### Stated exercise
Copy the material below without changes, beginning at the line that contains "Screen dimensions: 1316x898" and ending after the line that contains "point(1229,62)".

### Dataset records

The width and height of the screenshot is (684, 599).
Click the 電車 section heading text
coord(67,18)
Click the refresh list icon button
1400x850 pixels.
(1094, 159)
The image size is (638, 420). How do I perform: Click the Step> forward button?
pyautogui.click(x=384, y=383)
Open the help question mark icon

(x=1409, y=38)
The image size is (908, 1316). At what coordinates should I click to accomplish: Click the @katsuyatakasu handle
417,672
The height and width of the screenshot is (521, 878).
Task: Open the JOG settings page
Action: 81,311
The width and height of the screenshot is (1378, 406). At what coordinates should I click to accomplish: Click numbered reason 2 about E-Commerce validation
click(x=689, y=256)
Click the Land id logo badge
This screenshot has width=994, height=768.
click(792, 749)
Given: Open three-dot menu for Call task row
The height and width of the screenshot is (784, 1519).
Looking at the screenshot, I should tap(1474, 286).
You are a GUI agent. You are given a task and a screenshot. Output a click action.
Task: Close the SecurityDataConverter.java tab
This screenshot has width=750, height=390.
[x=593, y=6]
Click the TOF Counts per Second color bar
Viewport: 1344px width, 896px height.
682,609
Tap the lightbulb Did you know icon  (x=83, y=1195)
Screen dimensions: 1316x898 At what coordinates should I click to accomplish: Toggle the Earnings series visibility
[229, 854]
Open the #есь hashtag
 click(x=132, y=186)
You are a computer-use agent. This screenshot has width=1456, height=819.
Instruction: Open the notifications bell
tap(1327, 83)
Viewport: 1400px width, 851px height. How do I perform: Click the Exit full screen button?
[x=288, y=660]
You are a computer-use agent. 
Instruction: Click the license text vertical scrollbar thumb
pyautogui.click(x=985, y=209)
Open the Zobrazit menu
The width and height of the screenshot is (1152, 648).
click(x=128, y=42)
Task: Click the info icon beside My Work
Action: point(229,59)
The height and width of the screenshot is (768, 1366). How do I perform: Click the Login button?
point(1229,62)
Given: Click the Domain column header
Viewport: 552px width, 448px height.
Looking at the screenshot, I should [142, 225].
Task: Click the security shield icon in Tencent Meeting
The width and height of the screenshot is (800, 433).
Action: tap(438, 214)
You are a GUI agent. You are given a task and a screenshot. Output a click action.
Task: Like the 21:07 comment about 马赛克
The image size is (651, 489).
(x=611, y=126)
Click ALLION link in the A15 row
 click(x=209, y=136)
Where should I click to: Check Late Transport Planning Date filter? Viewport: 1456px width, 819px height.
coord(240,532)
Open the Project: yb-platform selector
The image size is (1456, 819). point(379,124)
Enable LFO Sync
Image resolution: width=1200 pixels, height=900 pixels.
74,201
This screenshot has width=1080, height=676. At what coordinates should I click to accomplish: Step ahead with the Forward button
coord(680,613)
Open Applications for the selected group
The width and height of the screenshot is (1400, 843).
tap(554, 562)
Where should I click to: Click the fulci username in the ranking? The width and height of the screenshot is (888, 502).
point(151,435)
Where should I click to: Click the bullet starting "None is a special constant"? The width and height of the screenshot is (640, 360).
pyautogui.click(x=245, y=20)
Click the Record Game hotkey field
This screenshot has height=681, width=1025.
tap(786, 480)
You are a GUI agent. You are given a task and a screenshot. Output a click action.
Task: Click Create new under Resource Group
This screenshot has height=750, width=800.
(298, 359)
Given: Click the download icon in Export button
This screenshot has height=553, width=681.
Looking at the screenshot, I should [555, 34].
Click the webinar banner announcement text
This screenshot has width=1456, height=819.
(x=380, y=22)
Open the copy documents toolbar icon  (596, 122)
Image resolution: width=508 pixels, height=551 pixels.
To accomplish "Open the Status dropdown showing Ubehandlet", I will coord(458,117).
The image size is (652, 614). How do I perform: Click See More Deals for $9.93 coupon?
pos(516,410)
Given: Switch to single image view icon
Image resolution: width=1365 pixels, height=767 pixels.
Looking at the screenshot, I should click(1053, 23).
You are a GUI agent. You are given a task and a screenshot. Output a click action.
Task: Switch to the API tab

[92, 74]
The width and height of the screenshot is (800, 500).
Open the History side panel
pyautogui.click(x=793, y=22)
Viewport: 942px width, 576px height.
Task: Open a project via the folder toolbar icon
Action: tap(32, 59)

### Right answer
Screen dimensions: 1316x898 At what coordinates should I click to accomplish: Toggle the Earnings series visibility
[229, 854]
Open the #есь hashtag
 click(x=132, y=186)
You are a computer-use agent. This screenshot has width=1456, height=819.
Instruction: Open the notifications bell
tap(1327, 83)
Viewport: 1400px width, 851px height. How do I perform: Click the Exit full screen button?
[x=288, y=660]
You are a computer-use agent. 
Instruction: Click the license text vertical scrollbar thumb
pyautogui.click(x=985, y=209)
Open the Zobrazit menu
The width and height of the screenshot is (1152, 648).
click(x=128, y=42)
Task: Click the info icon beside My Work
Action: point(229,59)
The height and width of the screenshot is (768, 1366). How do I perform: Click the Login button?
point(1229,62)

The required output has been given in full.